Photo de profil Facebook de Marie-France Hendrikx..

L'absence sidérante de sources

Pourquoi cette ascension n'a-t-elle laissé aucune trace, ou presque ? Rien dans les archives, ni dans les musées, pas même en Suisse, découvre Marie-France Hendrikx en 2019, lorsqu'elle décide de se pencher sur le sujet à l'approche du 150e anniversaire de l'ascension de Lucy Walker.

L’histoire a été faite par des hommes pour des hommes. Celle des femmes est une histoire en creux. Marie-France Hendrikx

"Dans l’historiographie, personne ne s’est jamais intéressé aux femmes. L’histoire a été faite par des hommes pour des hommes, c’est une histoire en creux. Donc comment fait-on quand on n’a pas de sources ?, souligne Marie-France Hendrikx, sidérée par l'absence de publications sur les femmes alpinistes". 

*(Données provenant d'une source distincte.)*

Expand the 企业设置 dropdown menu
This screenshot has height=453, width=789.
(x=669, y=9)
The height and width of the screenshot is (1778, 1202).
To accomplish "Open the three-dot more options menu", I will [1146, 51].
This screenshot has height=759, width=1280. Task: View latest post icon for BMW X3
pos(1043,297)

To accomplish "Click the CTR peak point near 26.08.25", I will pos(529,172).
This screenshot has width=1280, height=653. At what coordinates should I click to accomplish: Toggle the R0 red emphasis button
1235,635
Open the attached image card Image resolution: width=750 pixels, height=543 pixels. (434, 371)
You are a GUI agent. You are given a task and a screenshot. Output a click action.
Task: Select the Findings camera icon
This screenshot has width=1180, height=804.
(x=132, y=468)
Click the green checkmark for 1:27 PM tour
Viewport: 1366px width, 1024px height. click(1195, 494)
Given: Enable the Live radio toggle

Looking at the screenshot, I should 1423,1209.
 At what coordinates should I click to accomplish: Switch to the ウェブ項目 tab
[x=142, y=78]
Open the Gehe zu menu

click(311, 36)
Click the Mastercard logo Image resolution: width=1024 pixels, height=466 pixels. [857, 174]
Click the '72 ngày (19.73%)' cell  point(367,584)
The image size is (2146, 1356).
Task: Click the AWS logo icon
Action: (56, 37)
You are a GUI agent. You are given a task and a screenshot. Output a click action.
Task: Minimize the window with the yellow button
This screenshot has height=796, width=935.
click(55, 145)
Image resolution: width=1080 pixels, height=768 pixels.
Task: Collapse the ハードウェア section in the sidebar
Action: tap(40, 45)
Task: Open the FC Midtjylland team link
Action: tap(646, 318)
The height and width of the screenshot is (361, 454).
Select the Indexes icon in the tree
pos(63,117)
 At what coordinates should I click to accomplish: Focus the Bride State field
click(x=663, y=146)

Première alpiniste professionnelle

Lucy Walker est issue d'une famille aisée férue de montagne – son frère Horace Walker réalisera lui aussi plusieurs exploits inédits à l'époque. Avec plus de 90 sommets à son actif, dont plusieurs "4 000 mètres" et des premières absolues dans les Alpes, elle mériterait pourtant d'être considérée comme "la première alpiniste professionnelle" selon les critères d'aujourd'hui, estime-t-elle.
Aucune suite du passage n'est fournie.